On 27 March 2014, both Visa and MasterCard executed the boycott of SMP Bank, Investcapitalbank and Investitsionny Soyuz (Investment Union) bank. However, just a few days later, it was announced that the institutions do not meet the criteria under which the U.S. Treasury introduces economic sanctions.

Rotenberg was named in the Panama Papers.

Rotenberg also holds Finnish citizenship.

In January 2020, Finnish national broadcaster YLE reported that Rotenberg had lost a court case against four Finnish banks in Helsinki District Court. Rotenberg had complained that the banks did not grant him basic banking services and he was not able to make even small transfers using his Finnish accounts. Helsinki District Court resolved the lawsuit by deciding Rotenberg has no right to basic banking services because he does not permanently reside in European Economic Area. Rotenberg was ordered to pay the four banks' legal costs of 530,000 euros.

On 22 February 2022, Boris along with his nephew Igor Rotenberg had sanctions imposed on them by the United Kingdom government as a result of the Russo-Ukrainian crisis. On 3 March, the United States imposed sanctions on Rotenberg, his wife, and sons. In April 2022, Rotenberg had sanctions imposed on him by the EU.

== Motorsport ==
SMP Bank has sponsored auto racing teams under the brand SMP Racing. Russian drivers like Mikhail Aleshin, Sergey Sirotkin and Vitaly Petrov have competed in Formula 1, Formula 2, the FIA World Endurance Championship, IndyCar Series and the European Le Mans Series.

Rotenberg also owns BR Engineering, a race car constructor.

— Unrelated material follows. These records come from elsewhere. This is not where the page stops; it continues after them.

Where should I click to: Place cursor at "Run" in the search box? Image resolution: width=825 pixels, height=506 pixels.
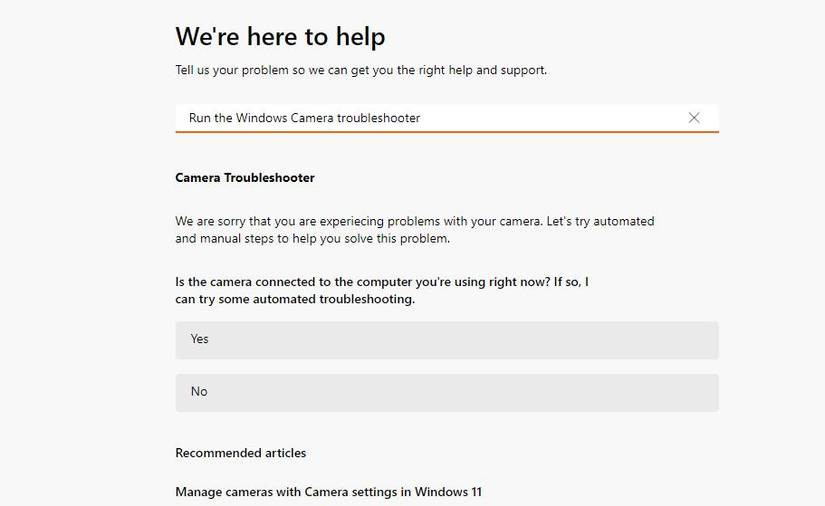pos(200,118)
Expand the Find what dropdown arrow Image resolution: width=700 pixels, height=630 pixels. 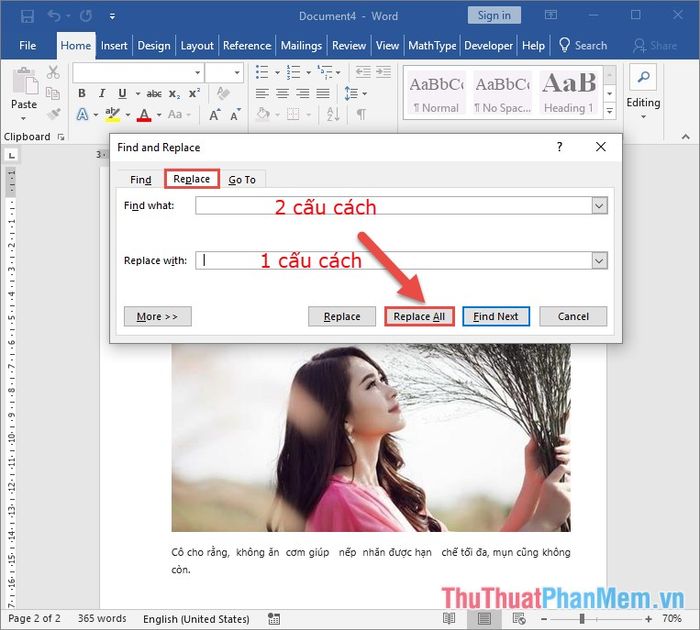click(599, 205)
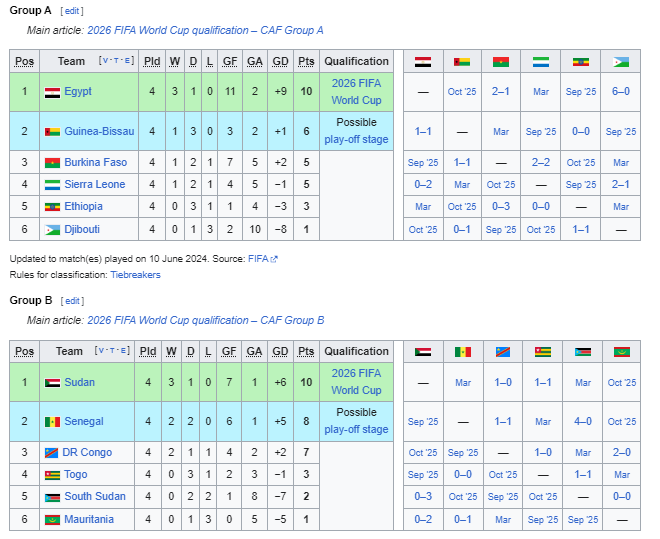The image size is (660, 539).
Task: Click Djibouti flag in Group A column header
Action: tap(620, 62)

In 2024, Rotenberg was elected president of the Russian Automobile Federation.

== Wealth ==
In January 2022 Forbes estimated his net worth to be $1.2B USD. He owned a Bombardier Challenger 300 registered M-ARRH however in 2019 it was seized by Credit Suisse and marketed for sale by Boutsen Aviation due to Rotenberg having sanctions put on him.

== Personal life ==
Boris Rotenberg's elder brother is Arkady Rotenberg.

Mr. Rotenberg's two elder sons are Roman Rotenberg, chief of marketing for the ice hockey club SKA St. Petersburg and Boris Rotenberg, a former professional football player.

His nephew, Igor Rotenberg (Ротенберг, Игорь Аркадьевич; born September 9, 1974) is a Russian billionaire businessman.